Epic Games scathingly mimics Apple ad in #FreeFortnite fallout

Epic Games scathingly mimics Apple ad in #FreeFortnite fallout
Imogen Donovan Updated on by

Video Gamer is reader-supported. When you buy through links on our site, we may earn an affiliate commission. Prices subject to change. Learn more

Epic Games released a short film titled “Nineteen Eighty-Fortnite” which mocks Apple’s original “1984” ad, as a result of the fallout between the two companies.

In the film, a character with an apple for a face intones to an audience of Fortnite avatars. “Today, we celebrate the anniversary of the platform unification directives,” said the apple. “For years, they have given us their songs, their labor, their dreams. In exchange, we have taken our tribute, our profits, our control. This power is ours and ours alone. We shall prevail.”

His conclusion is emphasised with a character running towards the screen with the apple, throwing a Fortnite pickaxe into it in defiance. Then, a message appears, displaying: “Epic Games has defied the App Store Monopoly. In retaliation, Apple is blocking Fortnite from a billion devices. Join the fight to stop 2020 from becoming ‘1984.’”
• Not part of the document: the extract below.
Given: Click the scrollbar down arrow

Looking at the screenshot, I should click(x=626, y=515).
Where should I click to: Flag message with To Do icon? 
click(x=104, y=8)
If you’re totally blindsided by this bizarre demonstration, it’s because Epic Games inserted a V Bucks payment system into the game which bypassed Apple’s payment system. The V Bucks gotten from Apple’s payment system were costlier, because Apple has a 30 per cent cut of digital purchases made on the App Store. This is in violation of the App Store’s policies, and Apple removed Fortnite from the App Store in response. 

Epic Games didn’t like this. It is now suing Apple as it “unlawfully maintain[s] its monopoly” through “anti-competitive actions” through its storefront. “Epic is not seeking monetary compensation from this Court for the injuries it has suffered. Nor is Epic seeking favorable treatment for itself, a single company. Instead, Epic is seeking injunctive relief to allow fair competition in these two key markets that directly affect hundreds of millions of consumers and tens of thousands, if not more, of third-party app developers,” raid the suit. 

Got all that? Great. It’s also suing Google for the same reasons stated above. Put its own payment system in, which is against the Play Store terms of service, and then Google pulled the game because it broke the agreement. We’ll keep you in the loop with regards to this whole thing. It’s all over the place. 

Fortnite is out now for PC, Xbox One, PlayStation 4, and Nintendo Switch.